La norma di cui all'art. 145 del Codice delle assicurazioni detta analiticamente, per quanto in maniera non del tutto scevra da imprecisioni, le condizioni di procedibilità per l'azione di risarcimento: in particolare, quelle per l'azione di risarcimento esercitata nei confronti dell'assicurazione del danneggiante (art. 148) sono previste al primo comma, quelle relative alla procedura per indennizzo diretto (art. 149) al secondo ed ultimo comma.

In entrambi i casi l'azione diviene proponibile solo allo scadere di sessanta giorni in caso di danno alle cose, ovvero di novanta giorni in caso di danno alla persona.

Detti termini, di sessanta ovvero di novanta giorni, decorrono dalla data in cui il danneggiato abbia chiesto all'impresa di assicurazione il risarcimento del danno, a mezzo lettera raccomandata con avviso di ricevimento, anche se inviata per conoscenza, avendo osservato le modalità ed i contenuti previsti all'articolo 148.

Nelle ipotesi di indennizzo diretto, poi, il danneggiato dovrà far pervenire detta raccomandata - ed è questo uno degli elementi di novità del Codice - alla propria assicurazione inviandola per conoscenza all'impresa di assicurazione dell'altro veicolo coinvolto (avendo osservato le modalità ed i contenuti previsti dagli articoli 149 e 150).

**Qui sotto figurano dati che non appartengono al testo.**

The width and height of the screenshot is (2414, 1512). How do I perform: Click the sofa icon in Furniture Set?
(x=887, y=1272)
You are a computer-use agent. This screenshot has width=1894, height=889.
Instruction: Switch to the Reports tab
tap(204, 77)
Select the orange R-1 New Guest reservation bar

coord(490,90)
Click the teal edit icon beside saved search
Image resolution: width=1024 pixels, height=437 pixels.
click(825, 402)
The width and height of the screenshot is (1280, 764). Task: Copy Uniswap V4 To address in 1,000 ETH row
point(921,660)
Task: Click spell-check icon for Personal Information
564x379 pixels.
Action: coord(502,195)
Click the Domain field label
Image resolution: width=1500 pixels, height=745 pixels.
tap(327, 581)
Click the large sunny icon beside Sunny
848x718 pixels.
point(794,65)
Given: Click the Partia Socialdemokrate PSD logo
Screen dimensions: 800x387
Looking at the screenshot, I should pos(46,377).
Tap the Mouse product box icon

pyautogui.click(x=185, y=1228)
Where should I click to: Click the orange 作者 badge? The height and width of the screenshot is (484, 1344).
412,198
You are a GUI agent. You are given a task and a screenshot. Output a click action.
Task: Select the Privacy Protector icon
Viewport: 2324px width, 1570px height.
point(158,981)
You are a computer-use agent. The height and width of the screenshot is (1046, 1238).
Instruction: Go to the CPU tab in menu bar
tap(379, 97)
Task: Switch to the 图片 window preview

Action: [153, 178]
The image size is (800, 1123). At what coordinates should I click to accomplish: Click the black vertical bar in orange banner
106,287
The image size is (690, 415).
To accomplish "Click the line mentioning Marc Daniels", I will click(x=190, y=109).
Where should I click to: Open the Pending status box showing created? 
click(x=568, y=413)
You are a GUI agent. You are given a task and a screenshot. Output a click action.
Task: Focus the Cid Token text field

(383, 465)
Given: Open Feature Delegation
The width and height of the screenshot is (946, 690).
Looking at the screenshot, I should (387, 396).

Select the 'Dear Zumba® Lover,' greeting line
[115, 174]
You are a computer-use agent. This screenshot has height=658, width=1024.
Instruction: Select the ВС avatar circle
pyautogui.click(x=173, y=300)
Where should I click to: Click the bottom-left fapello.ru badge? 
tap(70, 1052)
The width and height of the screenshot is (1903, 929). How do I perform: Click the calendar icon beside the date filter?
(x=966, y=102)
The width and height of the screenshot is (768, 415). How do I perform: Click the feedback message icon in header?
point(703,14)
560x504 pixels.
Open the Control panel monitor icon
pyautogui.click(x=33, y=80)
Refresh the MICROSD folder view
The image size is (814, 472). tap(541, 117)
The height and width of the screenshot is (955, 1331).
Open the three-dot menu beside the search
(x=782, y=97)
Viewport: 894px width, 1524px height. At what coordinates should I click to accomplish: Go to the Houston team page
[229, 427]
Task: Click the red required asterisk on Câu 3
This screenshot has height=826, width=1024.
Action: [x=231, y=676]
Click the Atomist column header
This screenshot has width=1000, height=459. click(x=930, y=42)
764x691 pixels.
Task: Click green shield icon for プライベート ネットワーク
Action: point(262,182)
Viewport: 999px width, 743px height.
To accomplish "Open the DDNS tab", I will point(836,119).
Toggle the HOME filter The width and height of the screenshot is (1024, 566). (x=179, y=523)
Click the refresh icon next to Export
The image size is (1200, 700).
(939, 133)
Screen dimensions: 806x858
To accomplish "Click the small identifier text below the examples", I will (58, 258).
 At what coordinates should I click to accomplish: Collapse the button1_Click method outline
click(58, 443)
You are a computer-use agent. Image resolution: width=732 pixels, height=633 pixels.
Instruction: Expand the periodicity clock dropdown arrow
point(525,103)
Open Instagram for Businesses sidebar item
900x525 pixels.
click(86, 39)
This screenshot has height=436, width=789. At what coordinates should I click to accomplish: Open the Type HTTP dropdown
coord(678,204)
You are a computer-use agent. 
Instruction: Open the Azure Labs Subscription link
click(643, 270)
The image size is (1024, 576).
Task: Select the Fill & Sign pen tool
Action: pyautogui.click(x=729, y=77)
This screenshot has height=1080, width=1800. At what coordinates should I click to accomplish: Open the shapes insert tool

Il più immediato referente normativo antecedente alla riforma è dato dall'art. 22 della legge n. 990/1969 che dettava, come noto, le condizioni di proponibilità dell'azione per il risarcimento dei danni causati dalla circolazione dei veicoli o dei natanti per i quali vi fosse obbligo normativo di assicurazione.

È da sottolineare come già a suo tempo, in ipotesi di colposo ritardo dell'impresa assicurativa nell'adempiere alle proprie obbligazioni nei confronti del danneggiato, la Suprema Corte di Cassazione abbia precisato che «non muta la natura pecuniaria del debito dell'assicuratore, in quanto tale soggetta al principio nominalistico, ma produce il solo effetto di mutare coattivamente il beneficiario della prestazione (Cass., S.U. 5218, 5219, 5220/ 1983; Cass. 1245/2000).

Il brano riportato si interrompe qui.